In the records below, find the line containing "The image size is (1280, 720)."; restate it and every later line word for word, through the last.

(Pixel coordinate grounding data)
##########

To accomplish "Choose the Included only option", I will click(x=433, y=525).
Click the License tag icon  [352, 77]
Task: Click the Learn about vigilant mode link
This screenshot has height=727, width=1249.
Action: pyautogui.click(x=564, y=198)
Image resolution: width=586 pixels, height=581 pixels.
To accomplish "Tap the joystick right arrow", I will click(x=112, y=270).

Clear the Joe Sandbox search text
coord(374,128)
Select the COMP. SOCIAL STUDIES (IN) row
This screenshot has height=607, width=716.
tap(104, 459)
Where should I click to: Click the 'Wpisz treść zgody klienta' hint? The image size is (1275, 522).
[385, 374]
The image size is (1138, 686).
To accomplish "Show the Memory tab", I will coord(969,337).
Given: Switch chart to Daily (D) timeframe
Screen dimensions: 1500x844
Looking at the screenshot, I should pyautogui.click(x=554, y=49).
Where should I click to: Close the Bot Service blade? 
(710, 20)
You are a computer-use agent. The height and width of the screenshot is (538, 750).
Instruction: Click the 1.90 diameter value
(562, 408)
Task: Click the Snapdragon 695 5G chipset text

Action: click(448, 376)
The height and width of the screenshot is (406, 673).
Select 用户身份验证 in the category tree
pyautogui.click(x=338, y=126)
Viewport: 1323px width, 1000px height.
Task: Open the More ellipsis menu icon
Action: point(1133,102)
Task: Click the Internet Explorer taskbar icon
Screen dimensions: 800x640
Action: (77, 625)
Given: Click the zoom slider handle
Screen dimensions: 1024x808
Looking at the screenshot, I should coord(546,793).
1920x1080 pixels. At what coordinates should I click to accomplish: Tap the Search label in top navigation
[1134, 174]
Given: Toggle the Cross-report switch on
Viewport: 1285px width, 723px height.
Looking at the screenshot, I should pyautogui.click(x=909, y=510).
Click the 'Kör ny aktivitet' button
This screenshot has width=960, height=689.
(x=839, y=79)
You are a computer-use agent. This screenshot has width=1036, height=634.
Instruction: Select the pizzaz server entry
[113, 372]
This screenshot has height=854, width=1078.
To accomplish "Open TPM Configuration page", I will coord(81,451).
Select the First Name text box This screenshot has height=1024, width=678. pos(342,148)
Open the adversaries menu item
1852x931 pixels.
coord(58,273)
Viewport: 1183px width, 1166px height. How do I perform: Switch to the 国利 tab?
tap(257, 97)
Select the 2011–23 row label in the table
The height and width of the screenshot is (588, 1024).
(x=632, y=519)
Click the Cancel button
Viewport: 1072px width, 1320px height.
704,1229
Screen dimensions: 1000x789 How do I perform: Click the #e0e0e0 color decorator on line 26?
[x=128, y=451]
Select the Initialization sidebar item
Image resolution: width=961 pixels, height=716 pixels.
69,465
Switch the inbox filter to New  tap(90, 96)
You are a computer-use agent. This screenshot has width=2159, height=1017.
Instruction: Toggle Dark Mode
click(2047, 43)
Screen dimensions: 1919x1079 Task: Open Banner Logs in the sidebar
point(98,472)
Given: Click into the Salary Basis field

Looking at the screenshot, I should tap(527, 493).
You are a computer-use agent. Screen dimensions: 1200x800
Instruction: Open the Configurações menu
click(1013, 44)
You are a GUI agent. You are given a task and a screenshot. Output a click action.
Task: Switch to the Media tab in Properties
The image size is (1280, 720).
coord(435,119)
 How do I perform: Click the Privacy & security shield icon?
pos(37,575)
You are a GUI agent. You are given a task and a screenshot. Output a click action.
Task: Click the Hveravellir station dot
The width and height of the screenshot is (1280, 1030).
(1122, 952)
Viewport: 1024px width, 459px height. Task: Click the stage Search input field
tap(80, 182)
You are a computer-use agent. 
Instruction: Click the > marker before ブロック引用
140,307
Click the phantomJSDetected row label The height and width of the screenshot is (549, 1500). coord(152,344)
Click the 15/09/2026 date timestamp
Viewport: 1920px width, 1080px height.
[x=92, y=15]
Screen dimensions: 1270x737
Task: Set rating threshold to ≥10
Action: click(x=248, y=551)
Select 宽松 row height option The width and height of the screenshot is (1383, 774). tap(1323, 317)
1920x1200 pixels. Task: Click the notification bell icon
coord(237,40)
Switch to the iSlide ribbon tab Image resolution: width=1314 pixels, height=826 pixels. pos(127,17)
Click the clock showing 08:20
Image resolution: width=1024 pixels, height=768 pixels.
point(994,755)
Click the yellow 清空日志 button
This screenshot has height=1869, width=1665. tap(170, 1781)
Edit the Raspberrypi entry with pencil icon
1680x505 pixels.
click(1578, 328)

##########

### Solution for this task
The image size is (1280, 720).
coord(435,119)
 How do I perform: Click the Privacy & security shield icon?
pos(37,575)
You are a GUI agent. You are given a task and a screenshot. Output a click action.
Task: Click the Hveravellir station dot
The width and height of the screenshot is (1280, 1030).
(1122, 952)
Viewport: 1024px width, 459px height. Task: Click the stage Search input field
tap(80, 182)
You are a computer-use agent. 
Instruction: Click the > marker before ブロック引用
140,307
Click the phantomJSDetected row label The height and width of the screenshot is (549, 1500). coord(152,344)
Click the 15/09/2026 date timestamp
Viewport: 1920px width, 1080px height.
[x=92, y=15]
Screen dimensions: 1270x737
Task: Set rating threshold to ≥10
Action: click(x=248, y=551)
Select 宽松 row height option The width and height of the screenshot is (1383, 774). tap(1323, 317)
1920x1200 pixels. Task: Click the notification bell icon
coord(237,40)
Switch to the iSlide ribbon tab Image resolution: width=1314 pixels, height=826 pixels. pos(127,17)
Click the clock showing 08:20
Image resolution: width=1024 pixels, height=768 pixels.
point(994,755)
Click the yellow 清空日志 button
This screenshot has height=1869, width=1665. tap(170, 1781)
Edit the Raspberrypi entry with pencil icon
1680x505 pixels.
click(1578, 328)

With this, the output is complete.